The U.S. shale industry plans another spending freeze next year, and a sharp slowdown in production growth, as prolific oil and natural gas output has pressured prices and squeezed profits.
Blistering growth in shale fields propelled U.S. crude output to a record 13 million barrels per day (bpd) this month.
As production swelled, U.S. crude futures dropped 7.5% in the third quarter on worries about global trade tensions. Investors have fled the sector as returns have lagged those of market indexes for years. Shale companies have been cutting spending under investor pressure to improve returns, and OPEC Secretary General Mohammad Barkindo said this week that U.S. shale supply could underperform in 2020.

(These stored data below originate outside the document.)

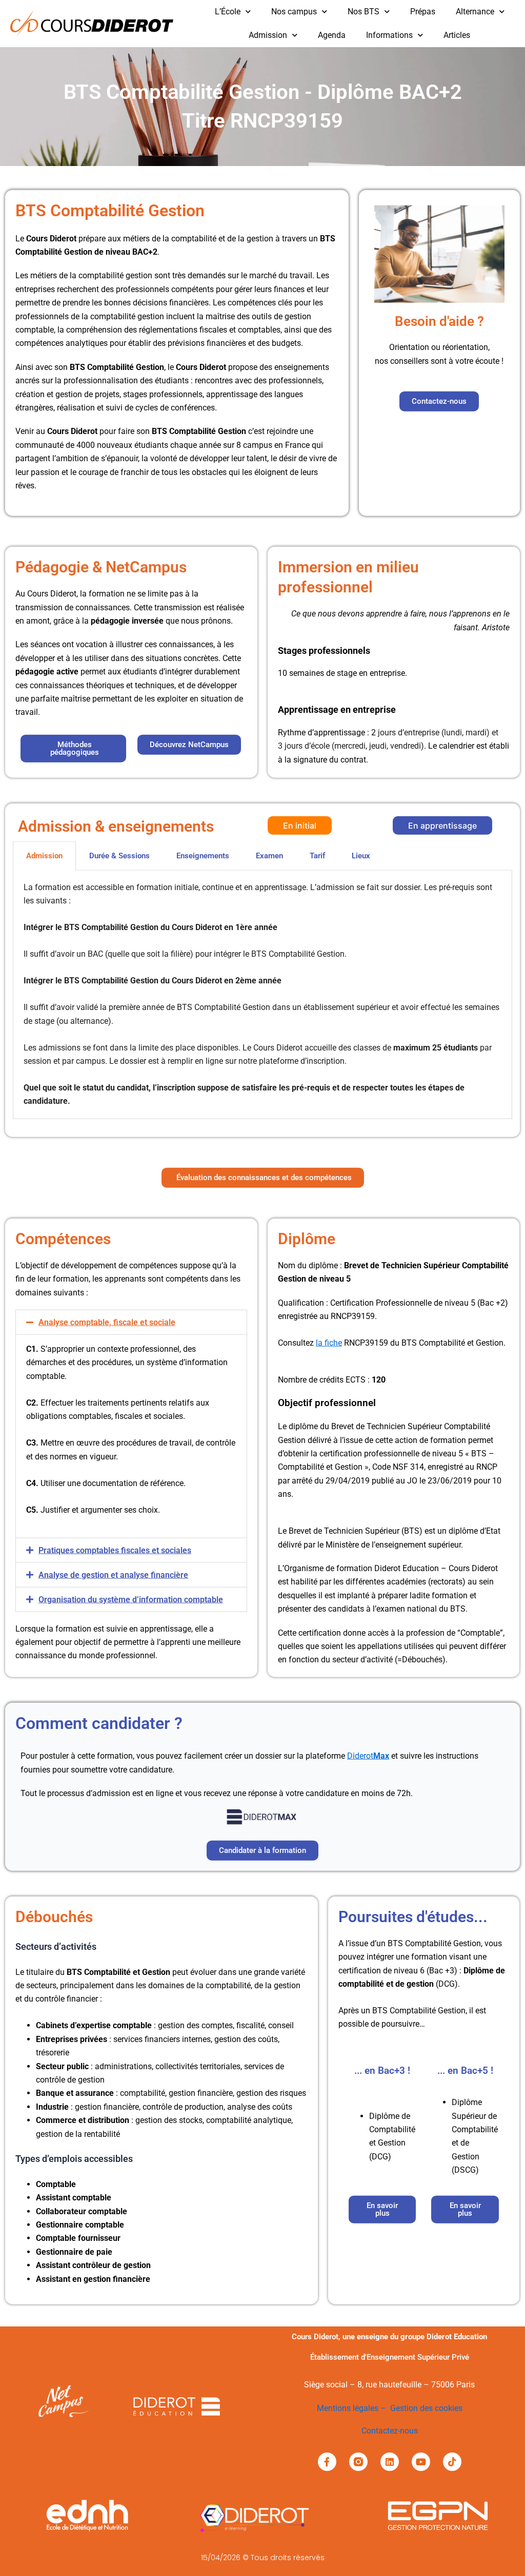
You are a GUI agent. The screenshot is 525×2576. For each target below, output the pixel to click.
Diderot (368, 1756)
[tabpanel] (262, 994)
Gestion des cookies (426, 2408)
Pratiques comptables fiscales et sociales (114, 1550)
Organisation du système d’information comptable (130, 1599)
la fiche (329, 1343)
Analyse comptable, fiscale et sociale (106, 1322)
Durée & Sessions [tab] (119, 855)
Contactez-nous (389, 2431)
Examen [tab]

“All of these companies need to start posting a profit and free cash flow. Investors are demanding it,” said Alex Beeker, analyst with Wood Mackenzie. “You have to cut capex to make that happen.”
Producers have already said they expect to spend about $4 billion less in 2019 than in 2018, according to U.S. financial services firm Cowen & Co. So far, 21 exploration and production companies tracked by Cowen have released 2020 capex guidance with 15 projecting declines, five with increases and one unchanged, for a 13% year-over-year spending decline.
The spending cuts coincide with expectations for a sharp slowing in U.S. production growth. U.S. oil output is expected to average 12.3 million bpd for 2019, up by 1.3 million bpd from 2018, according to U.S. Energy Department data. The DOE expects 2020 growth at 1 million bpd, but numerous analysts expect much slower growth.
Goldman Sachs this week lowered its 2020 U.S. oil growth forecast to 600,000 bpd year-over-year, and the bank’s current 2020 capex forecast implies an 8% reduction relative to 2019 levels, which was 3% below 2018 spending.
JBC Energy researchers expect crude output to rise by 780,000 bpd. But they said a falloff in well completions and other factors could slash that to 350,000 bpd or less.
IHS Markit said U.S. crude output growth will slow to just 440,000 bpd in 2020 before flattening out in 2021.
“Going from nearly 2 million bpd annual growth in 2018, an all-time global record, to essentially no growth by 2021 makes it pretty clear that this is a new era of moderation for shale producers,” said Raoul LeBlanc, vice president for North American unconventionals at IHS Markit, in a release.
Occidental Petroleum Corp said it plans to slash capital spending by 40% next year to about $5.4 billion to generate cash and help pay down debt taken on to buy rival Anadarko Petroleum Corp.
Apache Corp expects to cut its upstream capital by 10% to 20% from this year’s $2.4 billion budget and plans to lay off 10% to 15% of its workforce by the end of March.
The Permian Basin, the top U.S. shale field in Texas and New Mexico pumping 4.6 million bpd of oil, will likely “slow down significantly over the next several years,” Pioneer Natural Resources Co Chief Executive Scott Sheffield said during the company’s latest earnings call.